Exercise details: When a line in the listing contains the string "computer", pick it out and copy it.
——————
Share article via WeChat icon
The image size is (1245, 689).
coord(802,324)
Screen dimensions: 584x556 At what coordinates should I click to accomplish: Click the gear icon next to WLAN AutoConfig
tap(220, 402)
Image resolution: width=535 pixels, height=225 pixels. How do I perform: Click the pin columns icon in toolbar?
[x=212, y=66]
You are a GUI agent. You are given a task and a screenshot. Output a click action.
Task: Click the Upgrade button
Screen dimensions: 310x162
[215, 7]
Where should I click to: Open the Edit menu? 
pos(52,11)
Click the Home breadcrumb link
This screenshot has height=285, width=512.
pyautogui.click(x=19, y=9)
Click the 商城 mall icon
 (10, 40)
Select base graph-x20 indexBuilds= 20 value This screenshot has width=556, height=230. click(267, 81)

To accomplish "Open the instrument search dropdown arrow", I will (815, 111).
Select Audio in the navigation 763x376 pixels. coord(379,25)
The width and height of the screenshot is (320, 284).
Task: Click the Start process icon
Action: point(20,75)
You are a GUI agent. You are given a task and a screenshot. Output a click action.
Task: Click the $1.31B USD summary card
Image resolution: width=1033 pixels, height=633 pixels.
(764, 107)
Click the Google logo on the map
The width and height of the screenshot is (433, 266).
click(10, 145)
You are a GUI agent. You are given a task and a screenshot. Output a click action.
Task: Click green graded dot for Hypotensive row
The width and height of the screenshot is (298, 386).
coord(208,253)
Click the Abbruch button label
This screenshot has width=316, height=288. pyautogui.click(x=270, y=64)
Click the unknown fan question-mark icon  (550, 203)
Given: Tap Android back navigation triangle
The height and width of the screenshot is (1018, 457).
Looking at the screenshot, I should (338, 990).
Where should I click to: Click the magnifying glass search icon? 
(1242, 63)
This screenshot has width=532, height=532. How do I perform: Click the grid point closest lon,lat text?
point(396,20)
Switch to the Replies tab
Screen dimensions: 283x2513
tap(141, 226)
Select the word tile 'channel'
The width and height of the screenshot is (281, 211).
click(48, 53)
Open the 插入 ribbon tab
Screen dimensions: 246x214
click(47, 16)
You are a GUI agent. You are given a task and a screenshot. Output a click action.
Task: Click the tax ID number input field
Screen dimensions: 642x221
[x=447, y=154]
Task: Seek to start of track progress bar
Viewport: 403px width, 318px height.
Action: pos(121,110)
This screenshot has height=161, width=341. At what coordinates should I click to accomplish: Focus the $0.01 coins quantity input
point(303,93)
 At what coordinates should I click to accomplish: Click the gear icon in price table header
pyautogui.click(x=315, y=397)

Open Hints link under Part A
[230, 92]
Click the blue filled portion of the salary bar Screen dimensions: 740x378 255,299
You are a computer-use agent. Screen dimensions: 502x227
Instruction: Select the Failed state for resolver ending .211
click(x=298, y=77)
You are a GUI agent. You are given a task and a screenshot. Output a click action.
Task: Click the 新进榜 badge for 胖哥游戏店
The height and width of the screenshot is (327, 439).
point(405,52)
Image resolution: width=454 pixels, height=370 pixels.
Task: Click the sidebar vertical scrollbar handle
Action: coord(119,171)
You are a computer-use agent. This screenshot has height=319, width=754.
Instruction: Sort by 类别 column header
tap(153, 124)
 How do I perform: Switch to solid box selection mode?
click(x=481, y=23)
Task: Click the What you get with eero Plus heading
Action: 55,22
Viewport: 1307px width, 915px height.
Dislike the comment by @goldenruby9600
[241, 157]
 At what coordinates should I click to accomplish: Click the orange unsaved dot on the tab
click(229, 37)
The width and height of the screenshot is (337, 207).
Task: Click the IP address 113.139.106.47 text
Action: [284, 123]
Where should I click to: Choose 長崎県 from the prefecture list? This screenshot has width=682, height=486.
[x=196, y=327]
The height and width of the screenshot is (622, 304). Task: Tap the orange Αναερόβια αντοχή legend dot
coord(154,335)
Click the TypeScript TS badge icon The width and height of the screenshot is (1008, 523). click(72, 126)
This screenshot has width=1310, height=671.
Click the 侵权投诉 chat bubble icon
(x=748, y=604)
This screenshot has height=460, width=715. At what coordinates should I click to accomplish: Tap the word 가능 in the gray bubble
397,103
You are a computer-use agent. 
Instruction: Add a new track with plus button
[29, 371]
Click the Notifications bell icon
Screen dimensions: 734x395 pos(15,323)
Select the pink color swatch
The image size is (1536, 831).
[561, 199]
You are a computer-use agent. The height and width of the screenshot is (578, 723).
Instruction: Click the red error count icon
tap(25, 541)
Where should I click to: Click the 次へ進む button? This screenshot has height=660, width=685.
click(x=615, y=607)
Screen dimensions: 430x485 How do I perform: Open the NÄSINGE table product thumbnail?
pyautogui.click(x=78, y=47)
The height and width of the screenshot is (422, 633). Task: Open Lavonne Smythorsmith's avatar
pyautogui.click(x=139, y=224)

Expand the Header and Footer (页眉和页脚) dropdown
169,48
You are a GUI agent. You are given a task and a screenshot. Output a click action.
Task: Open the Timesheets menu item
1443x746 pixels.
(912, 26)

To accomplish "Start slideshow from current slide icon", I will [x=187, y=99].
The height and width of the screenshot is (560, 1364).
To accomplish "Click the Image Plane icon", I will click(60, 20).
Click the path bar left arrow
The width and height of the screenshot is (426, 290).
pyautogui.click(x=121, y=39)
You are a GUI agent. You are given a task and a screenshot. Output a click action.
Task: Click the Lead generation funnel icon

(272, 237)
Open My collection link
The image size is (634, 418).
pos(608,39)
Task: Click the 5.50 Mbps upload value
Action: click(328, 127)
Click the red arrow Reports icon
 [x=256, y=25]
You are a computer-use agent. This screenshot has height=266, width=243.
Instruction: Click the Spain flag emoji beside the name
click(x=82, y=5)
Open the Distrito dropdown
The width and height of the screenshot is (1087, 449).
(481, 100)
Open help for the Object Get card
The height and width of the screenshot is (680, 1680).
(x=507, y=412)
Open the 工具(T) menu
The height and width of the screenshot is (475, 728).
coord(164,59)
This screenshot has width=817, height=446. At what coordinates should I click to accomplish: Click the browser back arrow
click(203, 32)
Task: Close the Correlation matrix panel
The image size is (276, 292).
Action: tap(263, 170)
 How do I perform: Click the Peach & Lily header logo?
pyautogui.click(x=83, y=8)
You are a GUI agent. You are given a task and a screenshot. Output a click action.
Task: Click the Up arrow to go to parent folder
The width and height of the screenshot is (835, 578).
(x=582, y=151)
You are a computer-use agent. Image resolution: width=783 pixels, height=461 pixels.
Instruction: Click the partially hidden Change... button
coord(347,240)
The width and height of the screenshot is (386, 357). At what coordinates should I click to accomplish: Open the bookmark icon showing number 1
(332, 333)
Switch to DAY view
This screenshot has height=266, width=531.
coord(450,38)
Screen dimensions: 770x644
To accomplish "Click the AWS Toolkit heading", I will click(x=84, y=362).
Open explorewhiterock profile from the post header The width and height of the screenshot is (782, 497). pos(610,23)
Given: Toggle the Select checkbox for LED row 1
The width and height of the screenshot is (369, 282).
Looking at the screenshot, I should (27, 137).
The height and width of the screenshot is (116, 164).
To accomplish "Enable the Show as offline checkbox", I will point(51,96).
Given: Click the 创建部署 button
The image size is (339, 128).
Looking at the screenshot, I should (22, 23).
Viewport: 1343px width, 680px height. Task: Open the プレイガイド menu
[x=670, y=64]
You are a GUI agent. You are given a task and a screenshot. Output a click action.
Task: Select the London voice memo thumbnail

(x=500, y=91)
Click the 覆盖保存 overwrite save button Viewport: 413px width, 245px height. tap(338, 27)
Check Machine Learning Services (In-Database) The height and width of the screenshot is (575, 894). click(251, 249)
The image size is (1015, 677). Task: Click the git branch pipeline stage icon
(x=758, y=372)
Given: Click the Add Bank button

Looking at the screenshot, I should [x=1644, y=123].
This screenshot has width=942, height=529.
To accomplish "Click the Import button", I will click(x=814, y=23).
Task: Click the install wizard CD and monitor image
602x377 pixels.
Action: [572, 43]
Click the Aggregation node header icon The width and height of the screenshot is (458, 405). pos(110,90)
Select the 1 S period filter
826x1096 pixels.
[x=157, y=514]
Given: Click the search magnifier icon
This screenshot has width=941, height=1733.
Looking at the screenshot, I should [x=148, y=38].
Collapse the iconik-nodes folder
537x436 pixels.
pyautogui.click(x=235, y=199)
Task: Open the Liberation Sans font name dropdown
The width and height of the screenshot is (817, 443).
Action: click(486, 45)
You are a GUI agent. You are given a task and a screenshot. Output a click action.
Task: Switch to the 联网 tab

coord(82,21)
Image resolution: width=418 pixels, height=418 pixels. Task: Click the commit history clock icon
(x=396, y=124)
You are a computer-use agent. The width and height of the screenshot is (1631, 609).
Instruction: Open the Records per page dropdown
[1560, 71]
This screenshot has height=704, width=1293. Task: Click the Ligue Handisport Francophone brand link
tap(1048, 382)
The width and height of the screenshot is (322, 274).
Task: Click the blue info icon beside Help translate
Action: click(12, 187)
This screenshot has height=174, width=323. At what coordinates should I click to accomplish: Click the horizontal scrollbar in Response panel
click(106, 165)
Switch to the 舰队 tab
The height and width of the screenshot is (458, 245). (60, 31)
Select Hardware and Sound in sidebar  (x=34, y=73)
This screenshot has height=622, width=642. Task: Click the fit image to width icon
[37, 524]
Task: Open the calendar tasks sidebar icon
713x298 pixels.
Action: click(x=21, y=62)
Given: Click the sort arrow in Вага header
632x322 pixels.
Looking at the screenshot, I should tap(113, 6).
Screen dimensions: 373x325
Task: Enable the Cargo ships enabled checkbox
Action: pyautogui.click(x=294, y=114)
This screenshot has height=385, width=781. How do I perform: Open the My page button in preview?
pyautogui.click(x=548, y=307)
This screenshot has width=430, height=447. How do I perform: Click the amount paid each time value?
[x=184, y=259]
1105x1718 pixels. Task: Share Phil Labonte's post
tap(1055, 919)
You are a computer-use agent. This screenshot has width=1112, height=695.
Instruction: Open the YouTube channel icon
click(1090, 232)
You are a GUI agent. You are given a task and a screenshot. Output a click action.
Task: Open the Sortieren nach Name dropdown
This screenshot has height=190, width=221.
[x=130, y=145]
——————
Expected answer:
You are a computer-use agent. Screen dimensions: 502x227
You are a computer-use agent. This screenshot has height=319, width=754.
You are a computer-use agent. 
You are a computer-use agent. The height and width of the screenshot is (578, 723).
You are a computer-use agent. This screenshot has height=266, width=243.
You are a computer-use agent. Image resolution: width=783 pixels, height=461 pixels.
You are a computer-use agent. The width and height of the screenshot is (1631, 609).
You are a computer-use agent. This screenshot has width=1112, height=695.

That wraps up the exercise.